Corpora: Summary - code for random selection of concordance lines

Fri Mar 22 20:32:30 UTC 2002

Dear list members

Thanks to everyone who so kindly responded to my query:

Alexander Clark
David Graff
Rosie Jones
Adam Kilgariff
Bruce Lambert
Steve Tolkin

Summary of replies follows:

================

Alexander Clark:

shuffle.pl < file | head -n

#!/usr/bin/perl -w
# shuffle the lines at random
# Using Fisher-Yates algorithm

use strict;
@lines = (<>);
for ($i = @lines; --$i;){
    $j = int rand($i+1);
    ($lines[$i],  $lines[$j]) = ($lines[$j],  $lines[$i]);
}
print @lines;

=========

David Graff

(number of lines set to 20 :)

    $ tail +1 conc | perl -pe '$r=rand(); s/^/$r /;' | sort -n | head -20 |
cut -f2- "-d "

COLLECTED DATA
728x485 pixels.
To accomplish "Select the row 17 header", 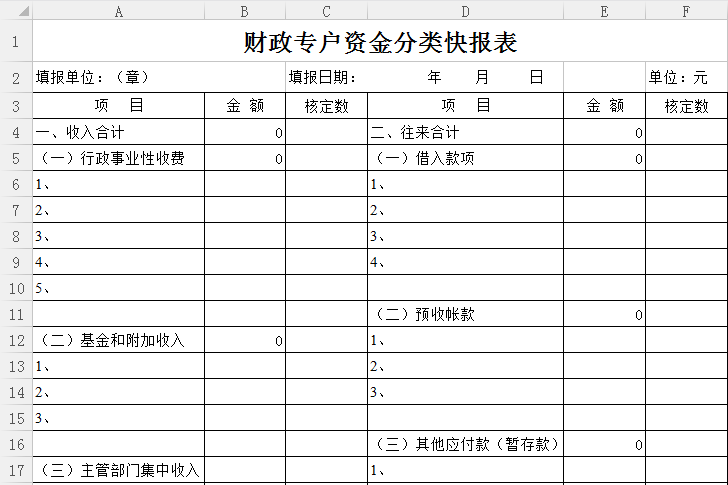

EXERCISE PROMPT
Carry the mailing-list summary on code for random concordance sampling forward from the point where it stops. The lines above are separate material, unrelated to the mailing-list summary.

TASK OUTPUT
===========

Rosie Jones

#!/usr/bin/perl
$numlinestoselect = shift; # get the number of lines from the command line
$myfile = "myconcordance.txt"; # could also get this from the command line
open(CONCORDANCE, $myfile) || die "Cannot open concordance file
$myfile\n";
@lines = <CONCORDANCE>; # read ALL lines into memory;
close(CONCORDANCE); # just to be tidy
shift @lines; # get rid of the first line
$totallines = scalar(@lines); # find out how many lines there are
if ($totallines < $numlinestoselect) { die "Can't select more lines than
there are\n" };
$linessampled = 0;
srand; # seed the random number generator
while ($linessampled < $numlinestoselect) {
  $rand = rand($totallines); # pick a line with uniform probability
  if (! $seen[$rand]) { # don't want to select the same line twice
    print $lines[$rand];
    $seen[$rand] = 1;
    $linessampled++; # one more line towards our goal
  }
}
# end of perl code

=============

Adam Kilgariff

(number of lines set to 100 :)

#!/usr/local/bin/perl

$numwanted=100;
@rand = sort map(rand(1)." $_", <>);
for (@rand){
        $x++;
        s/^0.[0-9]+ //;
        print;
exit if $x==$numwanted;
    }

============

Bruce Lambert

#!/bin/sh

IFILE="$1"
N="$2"

gawk 'BEGIN {srand()} {print rand(),$0}' $IFILE | sort | gawk
'{$1="";print}'   | head -$N

On a Unix system that has gawk: Copy this into a file called 'randomize'.
At the prompt (~>) type:

~> chmod +x randomize

then

~> randomize some_input_file N > some_output_file

N is the number or lines desired in the output. If your system does not
have gawk, you can download and install it or try awk (you'll need to
change gawk to awk in the script).

============

Steve Tolkin

(with reference to Rosie Jones's reply)

Do NOT use this approach!  It can be pathologiclaly slow.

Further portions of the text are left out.